И вдруг я почувствовал, что он смотрит на меня в упор. Неужто он меня узнал? Неужто вспомнил ту злосчастную печенку? Мне припомнилась Малка, которая протянула мне этот подарок, обделив ради меня своего мужа и сына, да и себя саму тоже, припомнились собаки, которые бежали следом за мной по запаху крови, и тот русский военнопленный, которому я хотел было отдать этот дар, в конце концов попавший к сидящему сейчас напротив «голему». Не думаю, что это несчастное существо сумело бы ответить что-нибудь внятное, спроси я его, понравилась ли ему та печенка.

Русский пленный вдруг снова предстал передо мной. В точности такой, каким я его увидел тогда, – одинокий человек в поле, посреди чужой и чуждой ему страны. Как странно: Бригитта не только отказала ему в помощи – она отказала ему даже в сочувствии, а когда я пожалел его и заговорил с ним, она упрекнула меня за это. Мне вспомнились беды этого юноши, и я на миг даже забыл, где нахожусь, и видел перед собой только его одного.
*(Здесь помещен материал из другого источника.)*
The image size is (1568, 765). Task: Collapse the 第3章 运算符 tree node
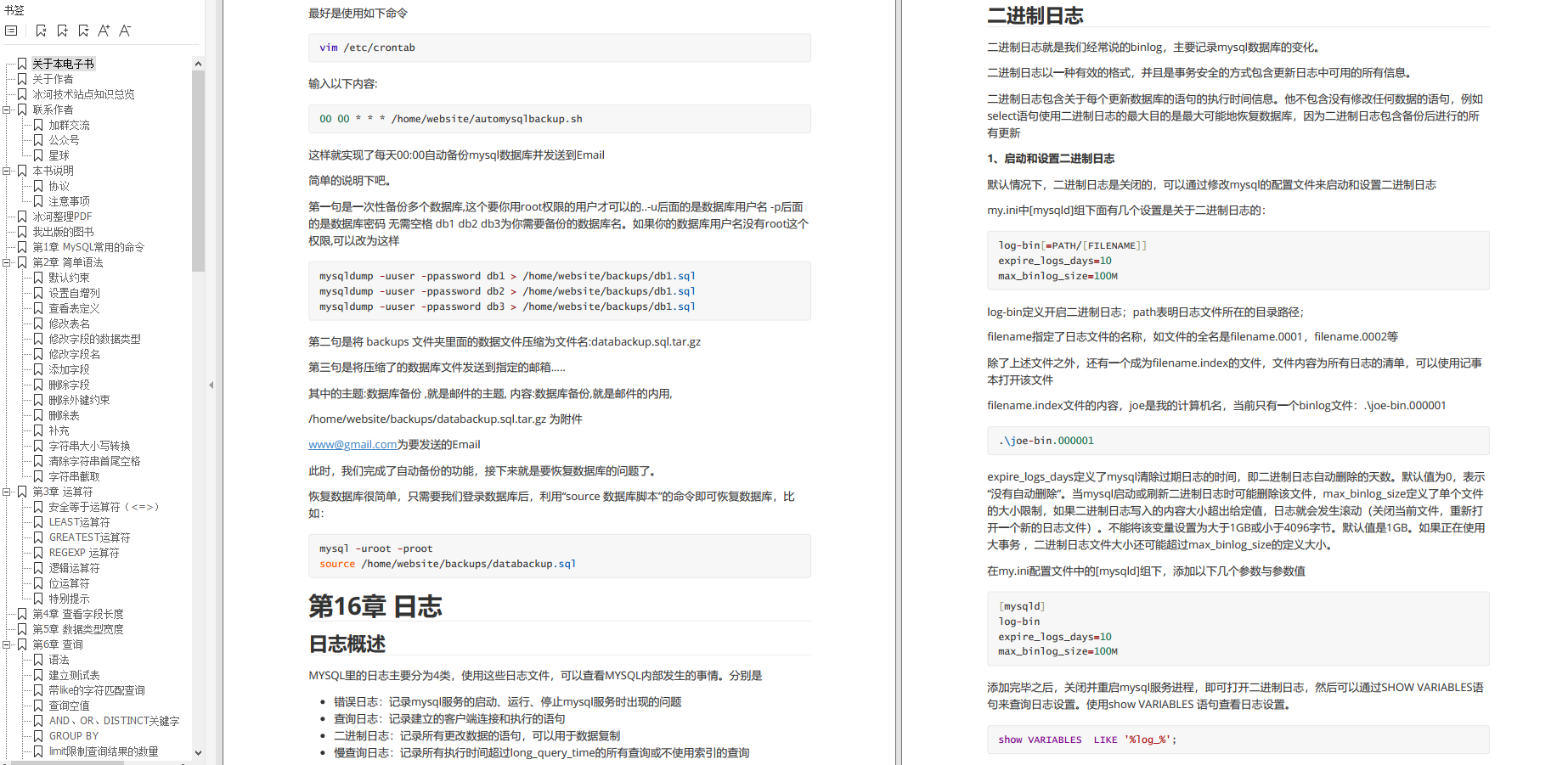(x=7, y=492)
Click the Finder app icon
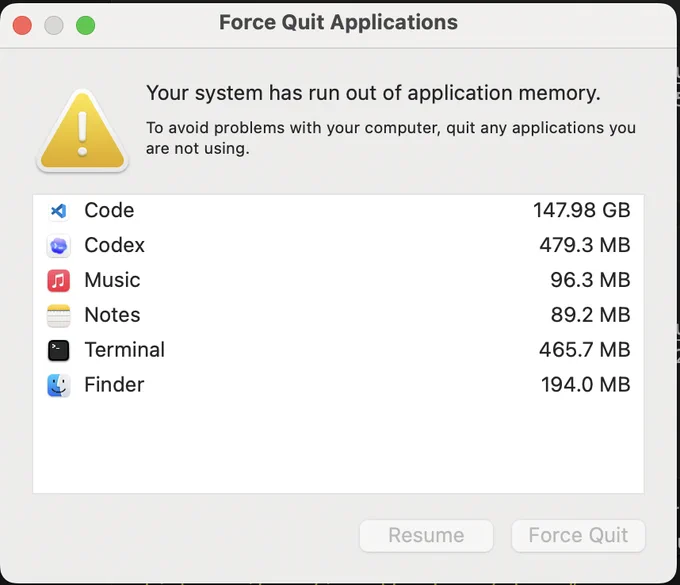680x585 pixels. point(59,385)
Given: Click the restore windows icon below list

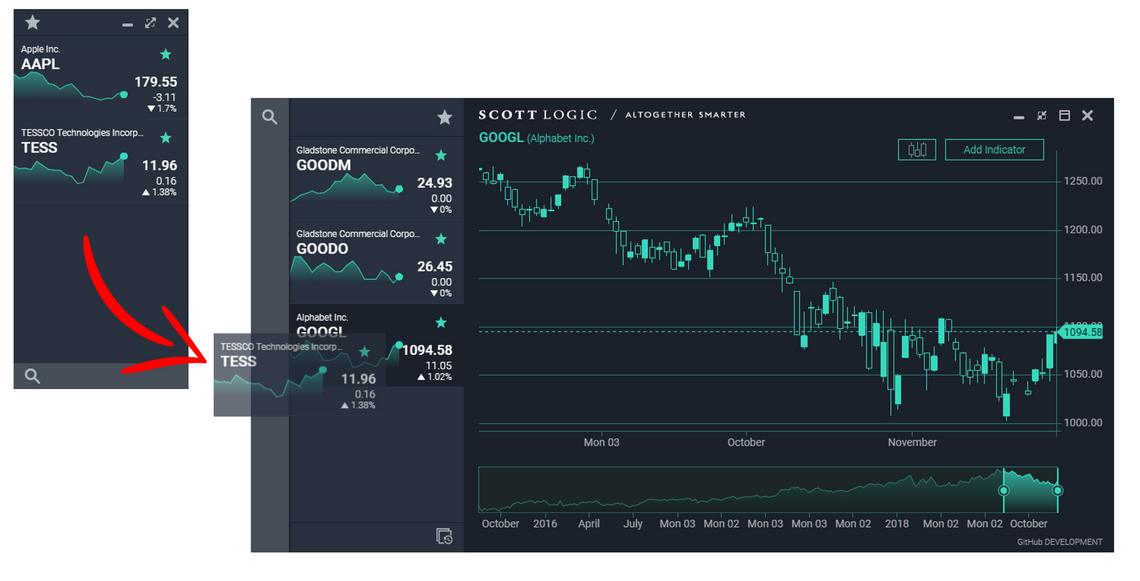Looking at the screenshot, I should pos(444,537).
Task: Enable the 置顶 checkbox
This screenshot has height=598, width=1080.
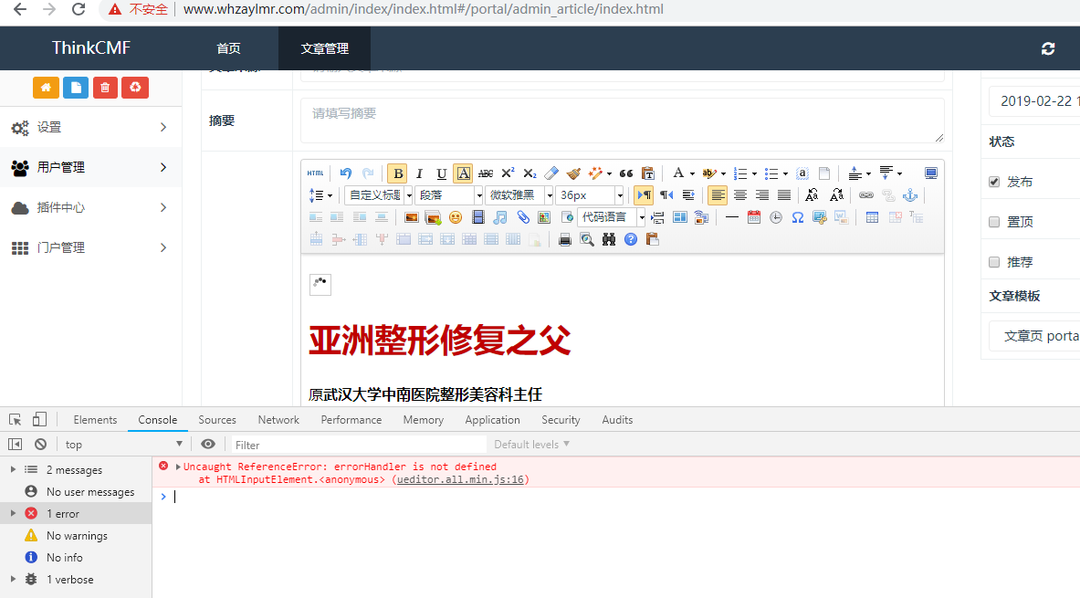Action: (x=994, y=222)
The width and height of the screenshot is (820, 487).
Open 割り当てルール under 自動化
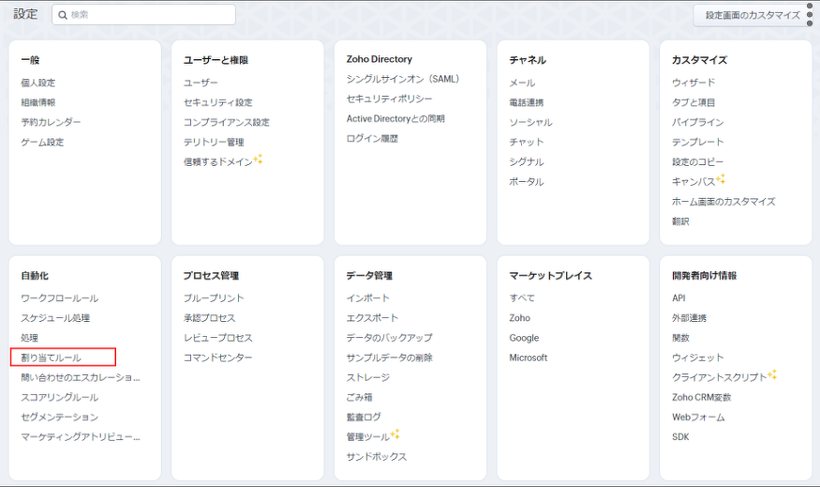pyautogui.click(x=51, y=357)
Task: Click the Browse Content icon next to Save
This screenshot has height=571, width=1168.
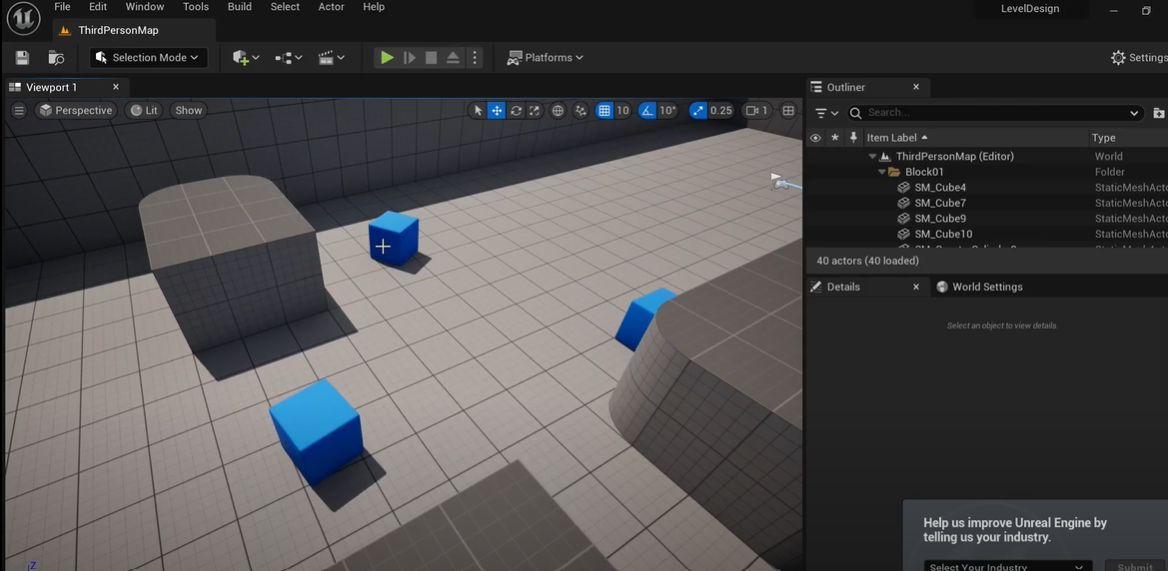Action: tap(57, 58)
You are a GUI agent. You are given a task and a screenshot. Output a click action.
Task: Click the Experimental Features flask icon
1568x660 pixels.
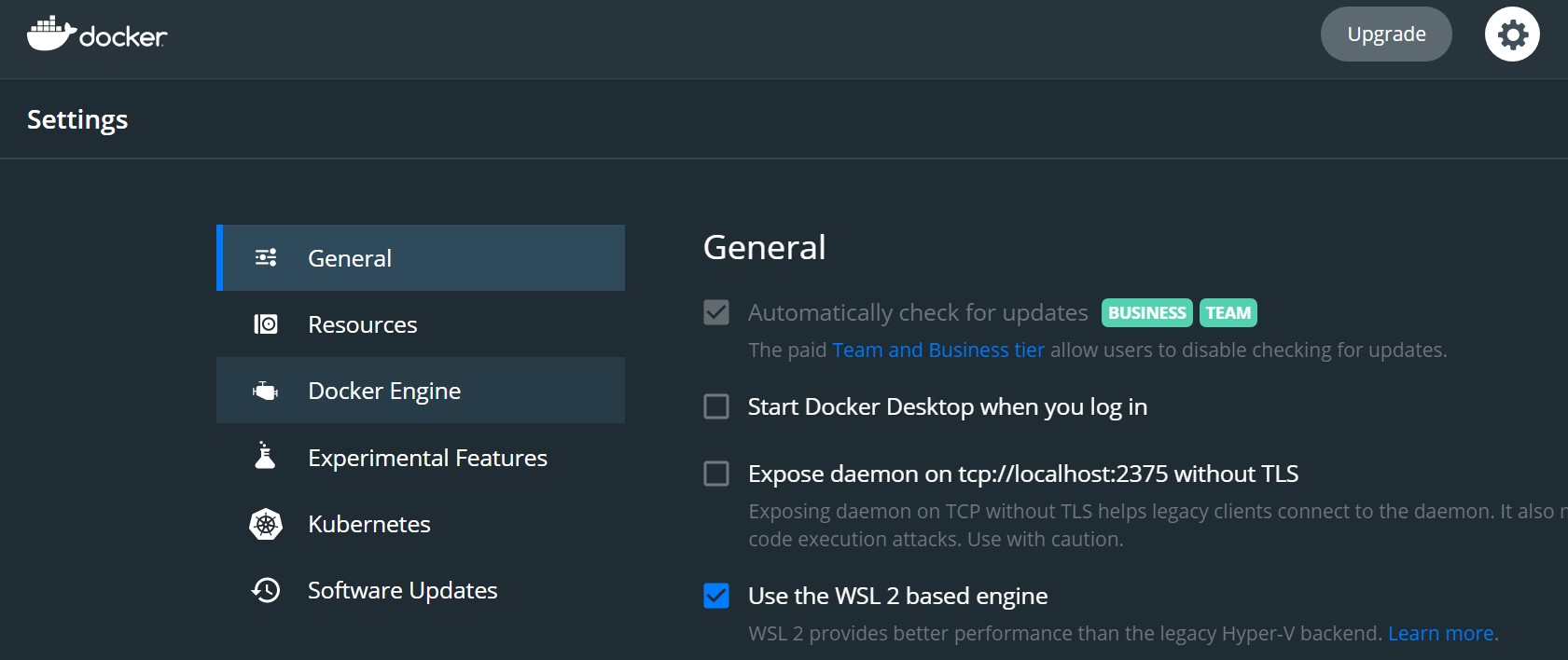pyautogui.click(x=266, y=457)
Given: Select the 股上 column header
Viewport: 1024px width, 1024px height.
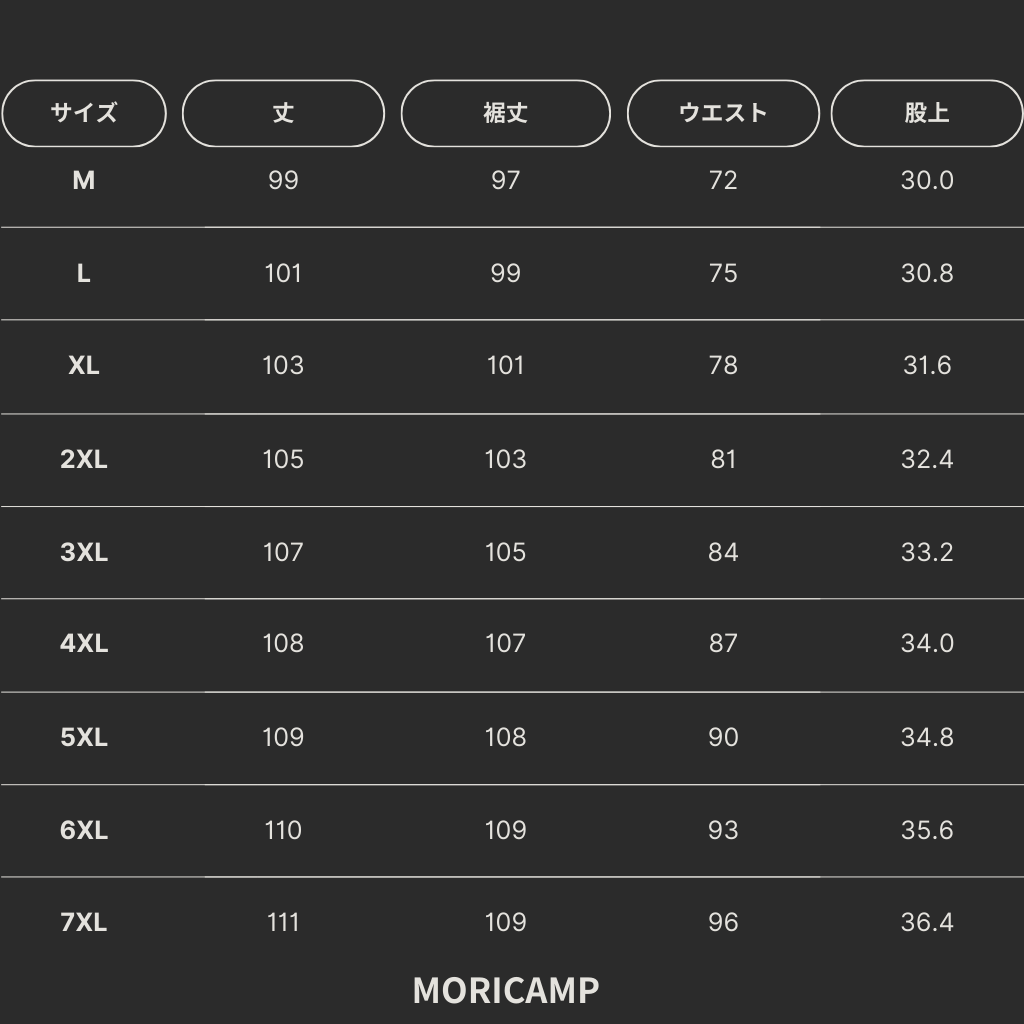Looking at the screenshot, I should click(x=927, y=113).
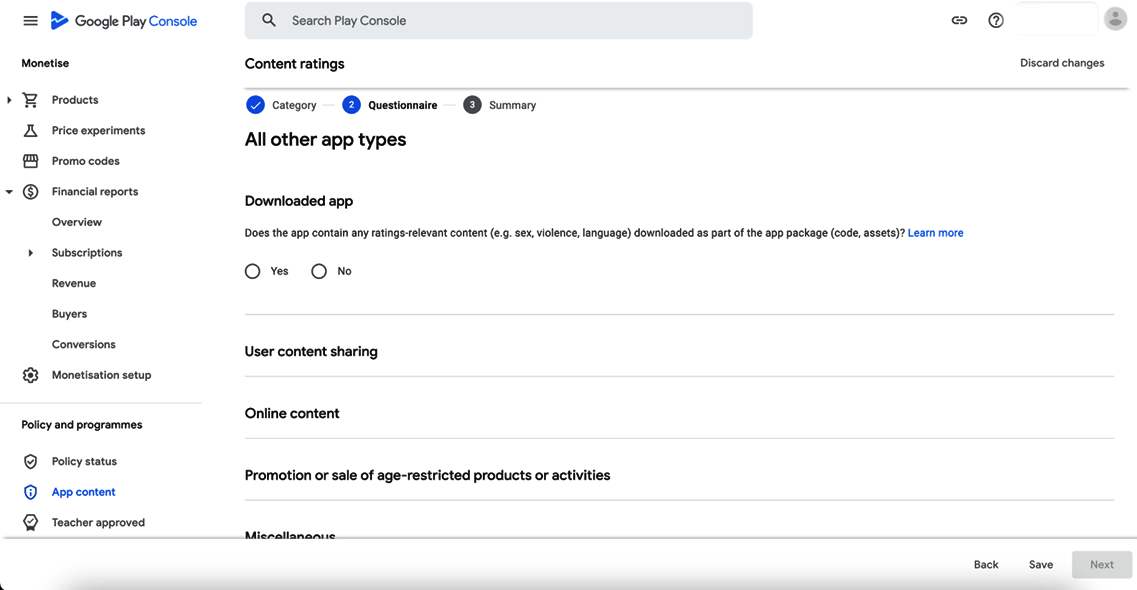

Будто я снова говорю ему: мужайся, ты еще молод. Не надейся, что я смогу тебе помочь, но, если ты захочешь выговориться, я готов стоять и слушать. Выговорись, сними тяжесть со своей души. Что тяготит тебя? Скажи, друг мой, скажи, не стесняйся меня. Если я перебью тебя, то не для того, чтобы побыстрее от тебя отделаться, а затем, чтобы ты увидел, что не глухому говоришь. Почему ты так странно смотришь на меня? Я ведь не просто так болтаю, я говорю, чтобы разговорить тебя. Сколько тебе лет? На вид нет и двадцати. Сколько же тебе было, когда ты пошел на войну, – восемнадцать? Небось говорил себе: буду воевать за царя и отечество, буду косить врагов налево и направо и стану прославленным героем? А на деле? Не успел ты даже волосок с вражьей головы смахнуть, как враг навалился и взял тебя в полон. И сейчас ты уже не хочешь убивать. Сейчас ты, друг мой, всей душой только и хочешь, что вернуться домой, к матери, и никогда больше не слышать грохота боя, не так ли?